Cela n'est JAMAIS dissuasif comme mesure. Il y a PLUS de crimes violents, là où l'état utilise la violence. Iran, Chine, Pakistan, Yémen, États-Unis, etc.

D'ailleurs plusieurs états américains ont cessé d'avoir recours à la peine capital.

Google: Wikipédia Peine_de_mort_aux_États-Unis

En plus, la peine de mort coûte plus cher que les autres options.

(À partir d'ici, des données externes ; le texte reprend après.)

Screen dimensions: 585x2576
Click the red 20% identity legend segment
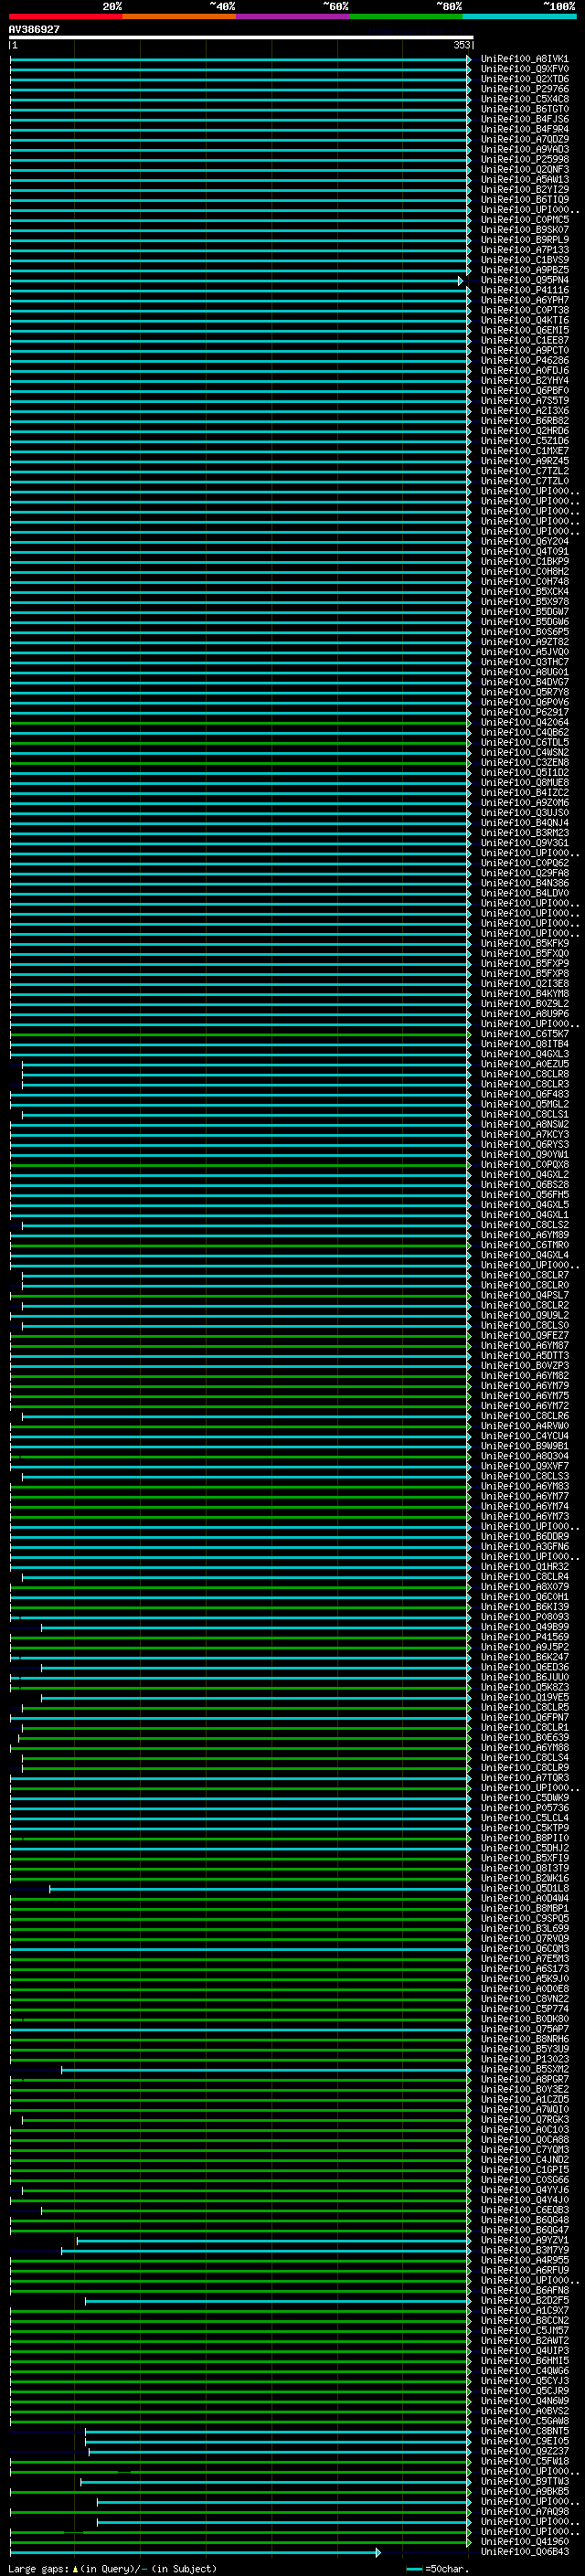[65, 16]
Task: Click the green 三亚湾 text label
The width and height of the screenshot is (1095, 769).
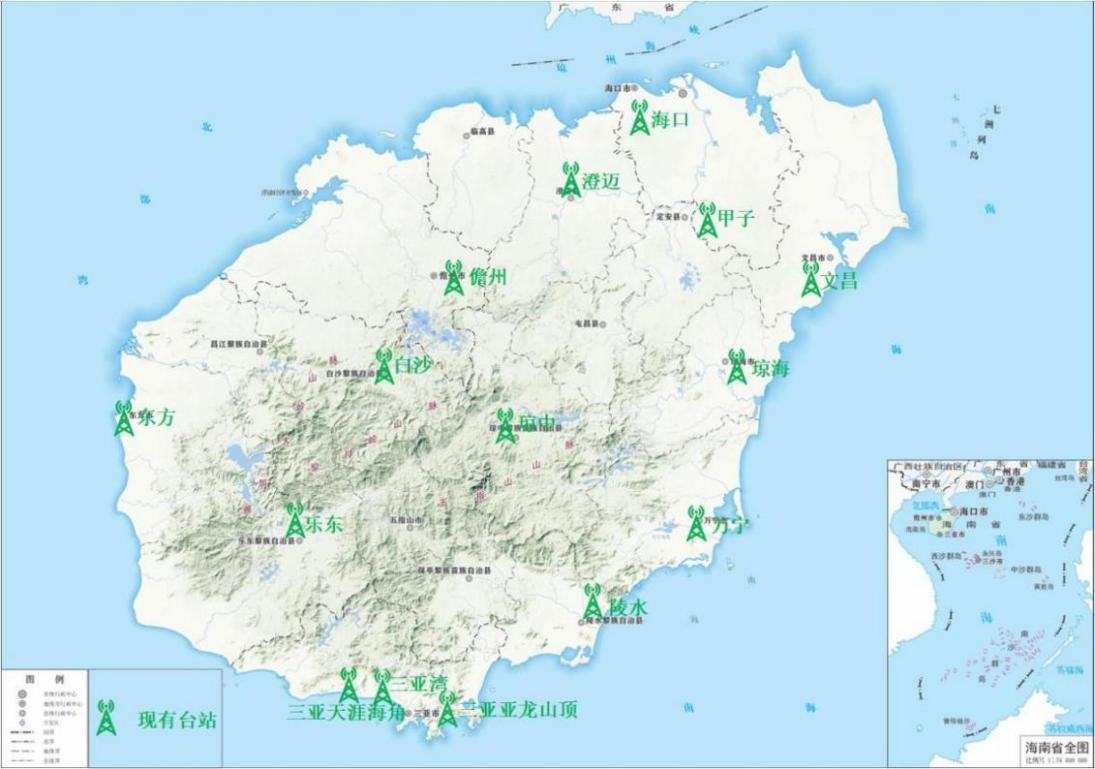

Je cite un autre blogueur du Devoir:

"Ceux qui pensent que la peine de mort est une manière de sauver de l'argent aux contribuables canadiens sont totalement dans l'erreur. Au contraire, en calculant tous les frais qu'une condamnation à mort occasionne, ne serait-ce qu'avec les appels au jugement, et tous les frais d'avocats qui vont avec, on s'est aperçu que garder une personne en prison à vie coute moins cher ! Ne pas avoir la peine de mort non seulement nous empêche de tuer des innocents faussement accusés et d'encourager le meurtre comme acte de justice, mais aussi réduit les dépenses judiciaires. Bref, abolir la peine de mort coute moins cher à la société sur tous les points."

***

Voici une partie du problème:

Lorsque le "peuple" voit tous les criminels récidivistes commettre de nouveaux crimes ou être relâchés trop tôt et lorsqu'il entend parler "aux nouvelles", de tous ces CAS(et que les médias ne se gênent pas pour brasser les émotions du bon peuple et ce, malgré le fait que ces crimes soient en forte baisse -ici en tout cas), il se tanne et demande des mesures extrêmes...

Me semble qu'il y a beaucoup de solutions, avant d'en arriver à la peine de mort barbare et sans appel. (ce qui est vraiment grave lorsqu'il y a erreur judiciaire).

Si la majorité des individus avait conscience de tout ça, peut-être que le 'peuple' serait toujours contre la peine de mort ?

Seulement, tout ça est IMPOSSIBLE à vérifier avec des sondages (questions qui sont toujours biaisées d'une façon ou d'une autre), car le peuple se croit libre, se croit informer, se croit en démocratie, croit aux sondages, etc.

Et les "illusionnistes médiatiques" et autres "démogos' qui nous font croire certaines choses sur la peine de mort, sont-ils pour ou contre la peine de mort?

Poser la question c'est y répondre.
;-)

Qu'en pensez-vous?

Sébas a dit…

J'ai fait une erreur dans mon message de 7:57... voici les bons chiffres:

2 448 612 personnes (42.67% des 5,7 millions d’électrices et électeurs inscrits), n’ont PAS voté en novembre 2008.